Observation data (J2000 epoch)
- Constellation: Piscis Austrinus
- Right ascension: 22^{h} 27^{m} 54.47^{s}
- Declination: −30° 34′ 31.69″
- Redshift: 0.058057
- Heliocentric radial velocity: 17,405 ± 35 km/s
- Distance: 839.0 ± 58.8 Mly (257.24 ± 18.02 Mpc)
- Group or cluster: Abell 3880
- magnitude (J): 11.58

Characteristics
- Type: cD;E+3;BrClG
- Size: ~597,000 ly (183.1 kpc) (estimated)

Other designations
- 2MASX J22275446−3034321, 2dFGRS S338Z021, Abell 3880:[AAV2011] BCG, PGC 68924, NVSS J222754−303431, PMN J2227−3033, SUMSS J222754−303431, WINGS J222754.43−303431.8

= PKS 2225−308 =

Radio galaxy in the constellation Piscis Austrinus

PKS 2225−308 is a radio galaxy located in the constellation of Piscis Austrinus. The redshift of the galaxy is (z) 0.058 and it was first discovered as an N galaxy from a survey by S.A. Grandi in August 1983. The galaxy is known to host a radio source and also a member of the galaxy cluster Abell 3880, residing as the brightest cluster galaxy (BCG).

== Description ==
PKS 2225−308 is classified as a Fanaroff-Riley Class Type 1 gamma-ray emitting radio galaxy with the total gamma-ray luminosity estimated to be 43.09 Lγ. The central supermassive black hole is estimated to be 9.40 . The host is classified to be a massive elliptical galaxy with the brightness profile best described by a de Vaucouleurs law model.

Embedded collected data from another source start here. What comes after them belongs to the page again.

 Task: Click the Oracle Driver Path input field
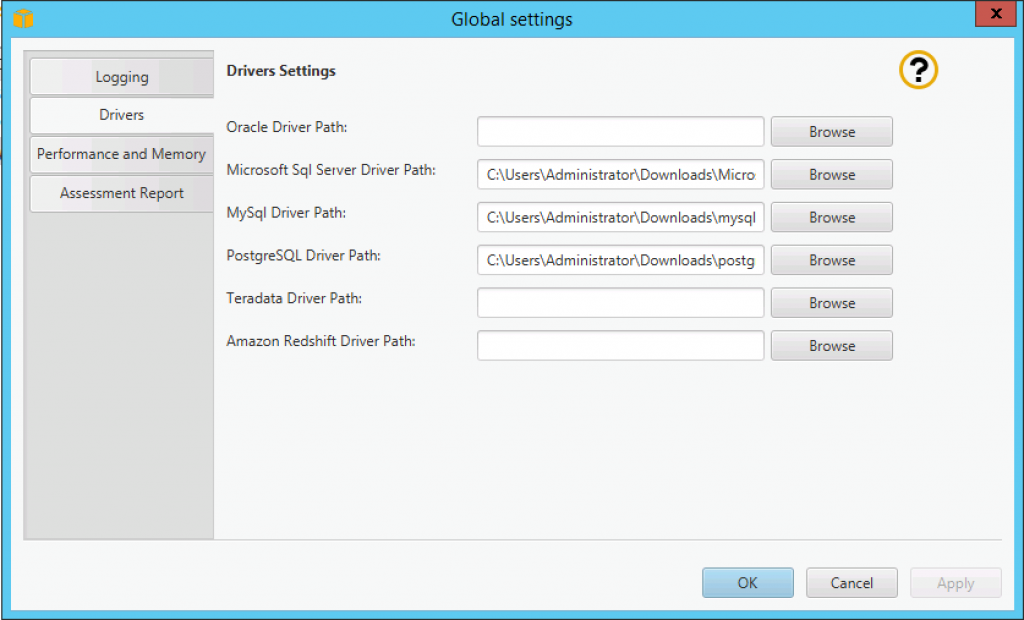[620, 131]
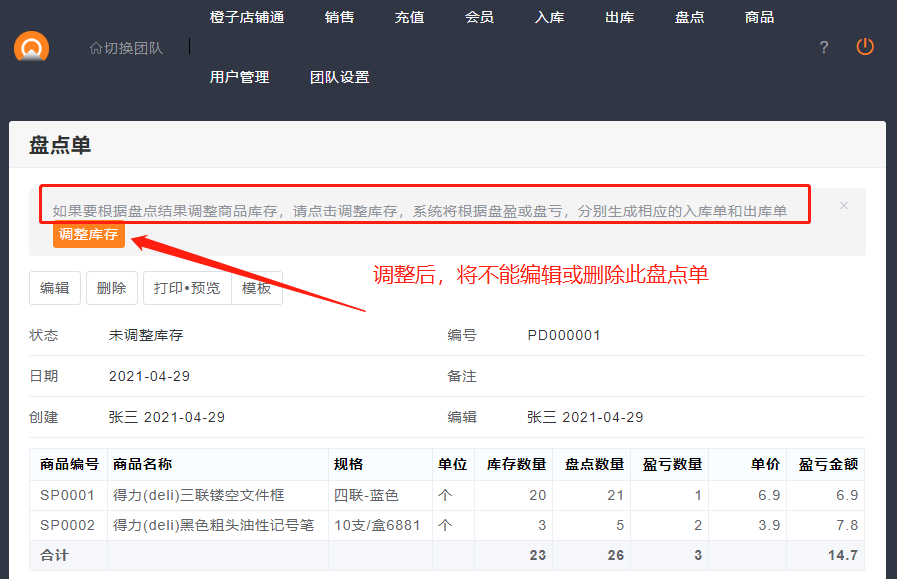897x579 pixels.
Task: Click the 删除 button
Action: [x=111, y=288]
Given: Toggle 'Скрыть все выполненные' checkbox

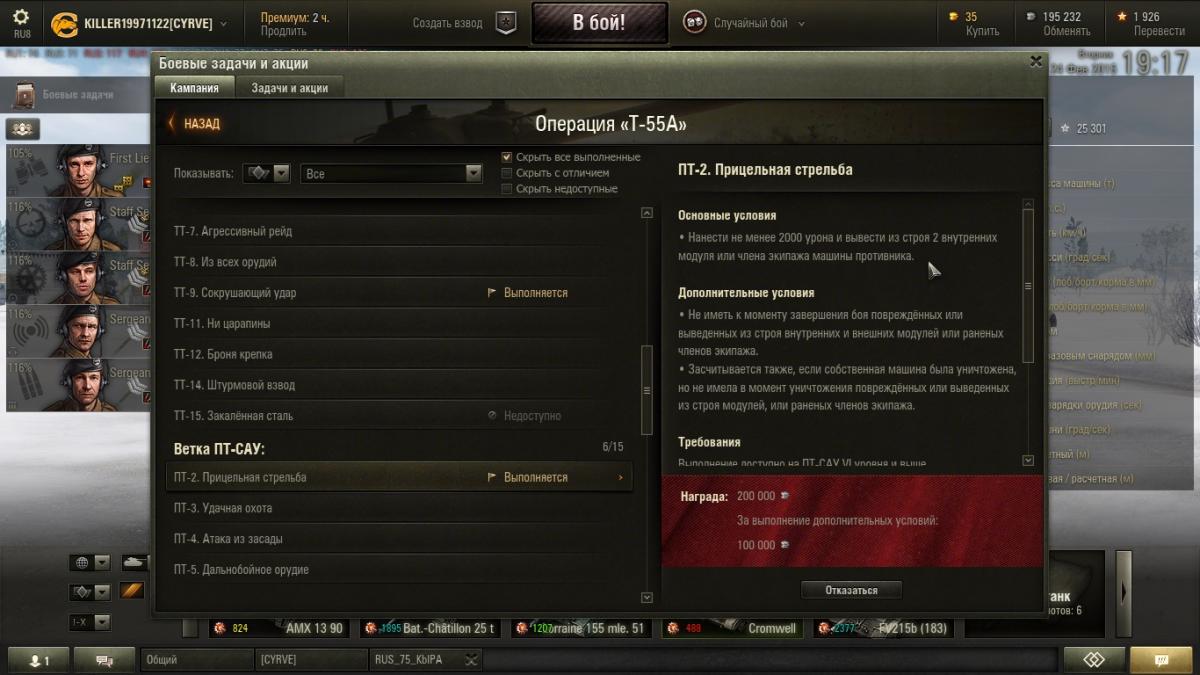Looking at the screenshot, I should [507, 157].
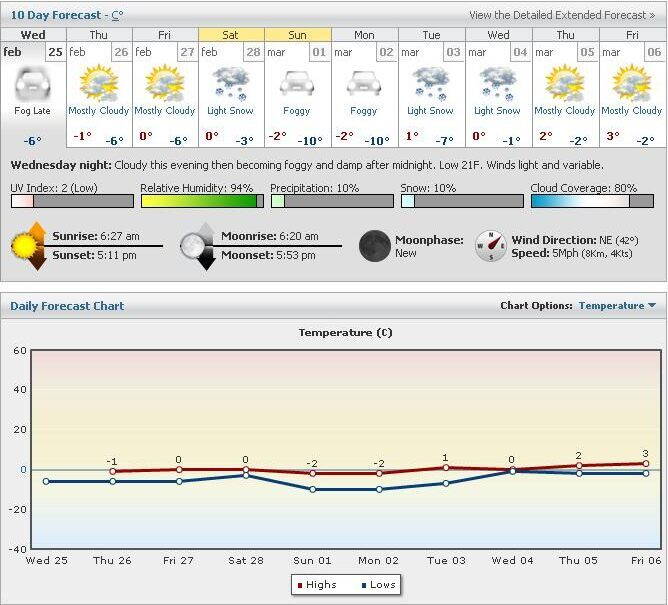The height and width of the screenshot is (605, 668).
Task: Click the Fri 06 high data point
Action: coord(645,463)
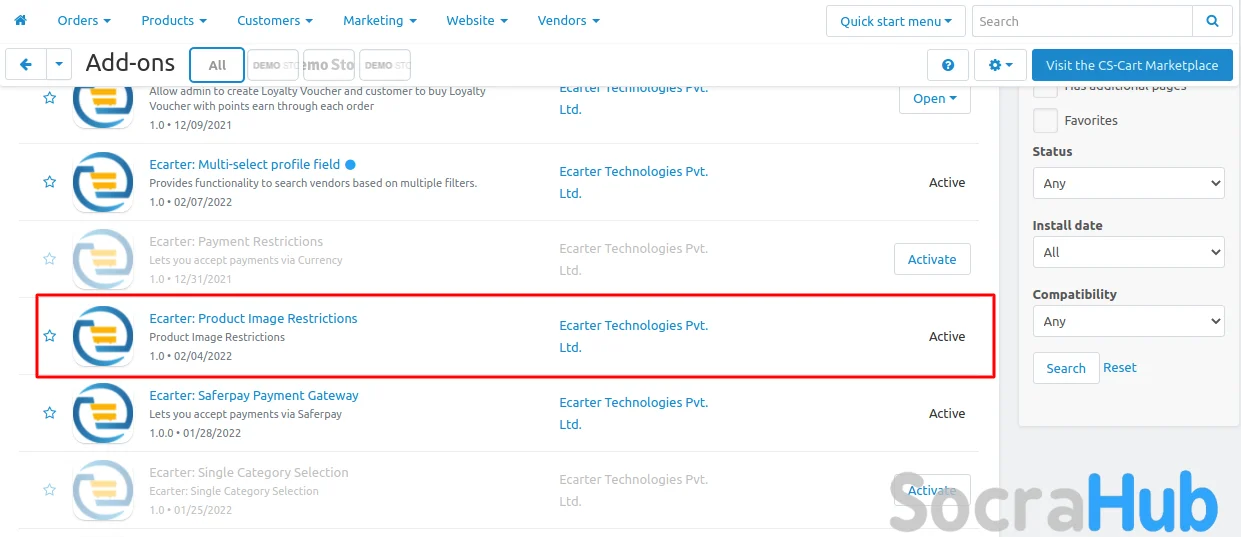Screen dimensions: 1241x537
Task: Open the help question mark icon
Action: (947, 65)
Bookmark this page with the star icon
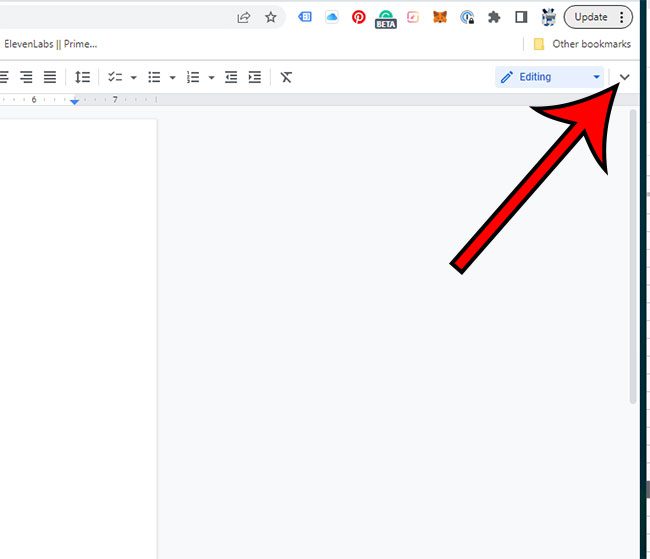Screen dimensions: 650x559 (x=270, y=17)

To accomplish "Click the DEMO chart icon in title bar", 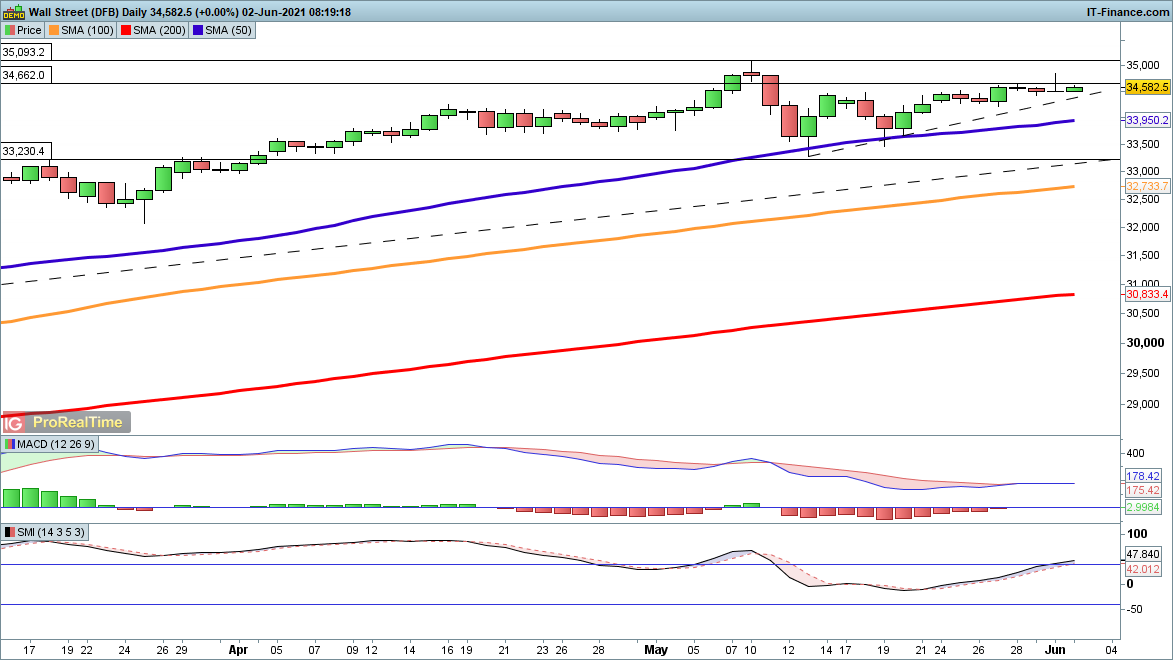I will (x=13, y=12).
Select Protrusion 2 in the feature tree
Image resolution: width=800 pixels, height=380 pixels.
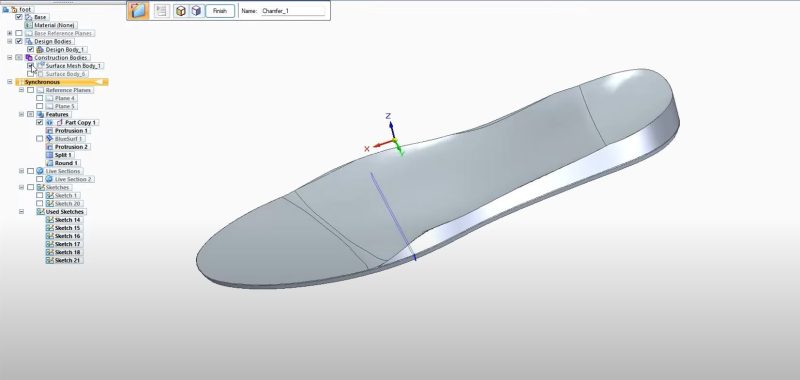point(71,147)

The radio source of the galaxy is described as compact and is found to have a head-tail morphology. The radio structure of the source is classified as a double with components that are shown as slightly extended. There is also a radio core detected at parsec-scales, with the total flux density being estimated as 30 mJy based on radio observations made by Very Large Array (VLA) at 4.9 GHz frequencies. At 10 GHz, the core flux density is estimated to be 21.1 ± 9.3 mJy.

The total radio luminosity has been estimated as -0.08 × 10^{24} W Hz^{−1}. A study has also found presence of X-ray cavities with the cavity power being estimated as 73.4 ± 4.1 × 10^{42} erg s^{−1}. C-band and X-band imaging also found there is an extended structure shown on one side.